The result should be as follows:

Practical Data Mining with Python - DZone Refcardz (2)

Looking at the histograms above we can understand some characteristics that could help us to tell apart the data according to the classes we have. For example, we can observe that, on average, the Iris setosa flowers have a smaller sepal length compared to the Iris virginica.

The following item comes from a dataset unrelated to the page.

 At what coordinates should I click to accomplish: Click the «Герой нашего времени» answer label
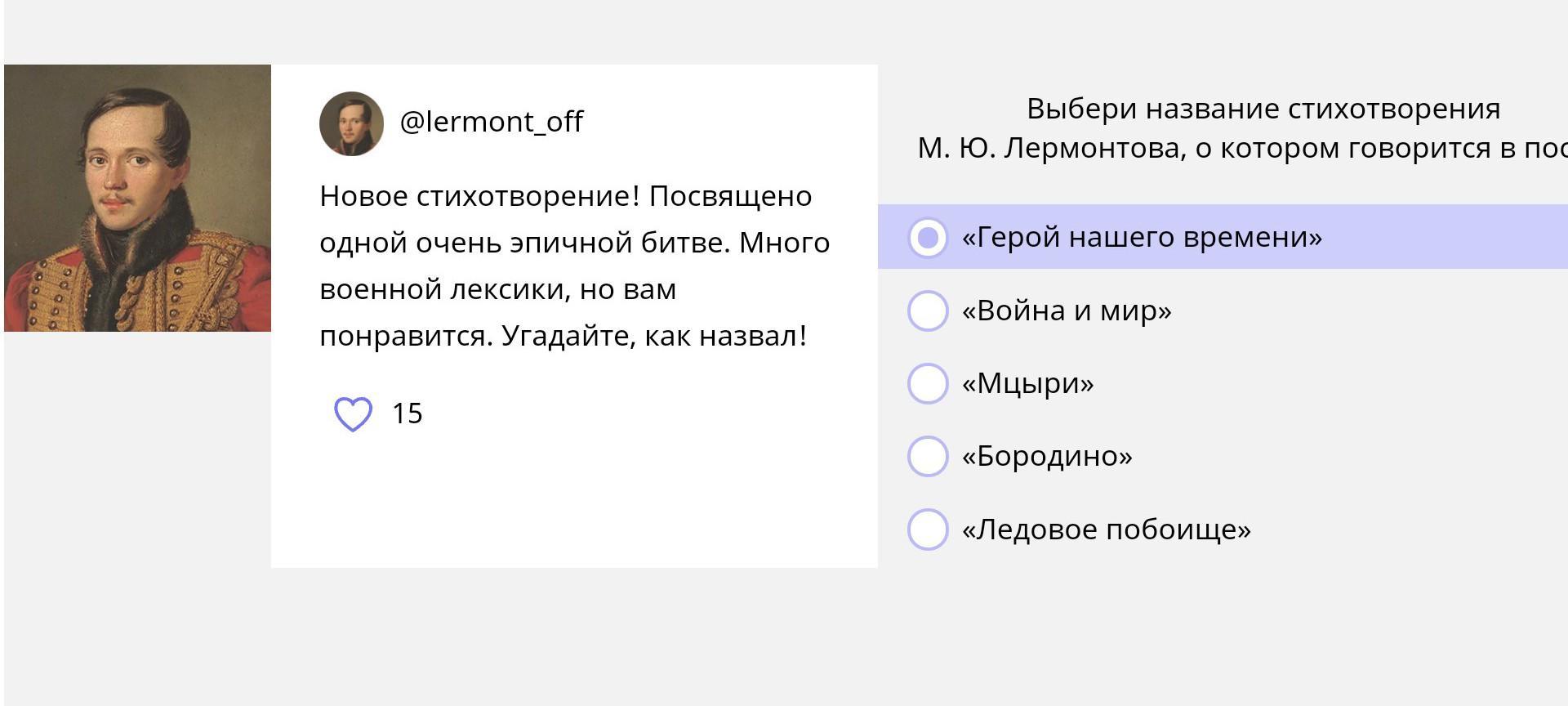[1142, 237]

Practical Data Mining with Python - DZone Refcardz (2024)
Top Articles
AUTHENTICATION OF RESULT IN NIGERIA
Smart TVs: Everything You Need to Know
English Bulldog Puppies For Sale Under 1000 In Florida
Katie Pavlich Bikini Photos
Gamevault Agent
Pieology Nutrition Calculator Mobile
Hocus Pocus Showtimes Near Harkins Theatres Yuma Palms 14
Hendersonville (Tennessee) – Travel guide at Wikivoyage
Doby's Funeral Home Obituaries
Compare the Samsung Galaxy S24 - 256GB - Cobalt Violet vs Apple iPhone 16 Pro - 128GB - Desert Titanium | AT&T
Vardis Olive Garden (Georgioupolis, Kreta) ✈️ inkl. Flug buchen
Things To Do In Atlanta Tomorrow Night
Non Sequitur
Crossword Nexus Solver
How To Cut Eelgrass Grounded
Pac Man Deviantart
Alexander Funeral Home Gallatin Obituaries
Craigslist In Flagstaff
Shasta County Most Wanted 2022
Energy Healing Conference Utah
Testberichte zu E-Bikes & Fahrrädern von PROPHETE.
Aaa Saugus Ma Appointment
Geometry Review Quiz 5 Answer Key
Icivics The Electoral Process Answer Key
Allybearloves
Bible Gateway passage: Revelation 3 - New Living Translation
Yisd Home Access Center
Home
Shadbase Get Out Of Jail
Gina Wilson Angle Addition Postulate
Celina Powell Lil Meech Video: A Controversial Encounter Shakes Social Media - Video Reddit Trend
Walmart Pharmacy Near Me Open
Marquette Gas Prices
A Christmas Horse - Alison Senxation
Ou Football Brainiacs
Access a Shared Resource | Computing for Arts + Sciences
Vera Bradley Factory Outlet Sunbury Products
Pixel Combat Unblocked
Cvs Sport Physicals
Mercedes W204 Belt Diagram
'Conan Exiles' 3.0 Guide: How To Unlock Spells And Sorcery
Teenbeautyfitness
Where Can I Cash A Huntington National Bank Check
Topos De Bolos Engraçados
Sand Castle Parents Guide
Gregory (Five Nights at Freddy's)
Grand Valley State University Library Hours
Holzer Athena Portal
Hello – Cornerstone Chapel
Stoughton Commuter Rail Schedule
Selly Medaline
Latest Posts
Article information

Author: Melvina Ondricka

Last Updated:

Views: 6584

Rating: 4.8 / 5 (68 voted)

Reviews: 83% of readers found this page helpful

Author information

Name: Melvina Ondricka

Birthday: 2000-12-23

Address: Suite 382 139 Shaniqua Locks, Paulaborough, UT 90498

Phone: +636383657021

Job: Dynamic Government Specialist

Hobby: Kite flying, Watching movies, Knitting, Model building, Reading, Wood carving, Paintball

Introduction: My name is Melvina Ondricka, I am a helpful, fancy, friendly, innocent, outstanding, courageous, thoughtful person who loves writing and wants to share my knowledge and understanding with you.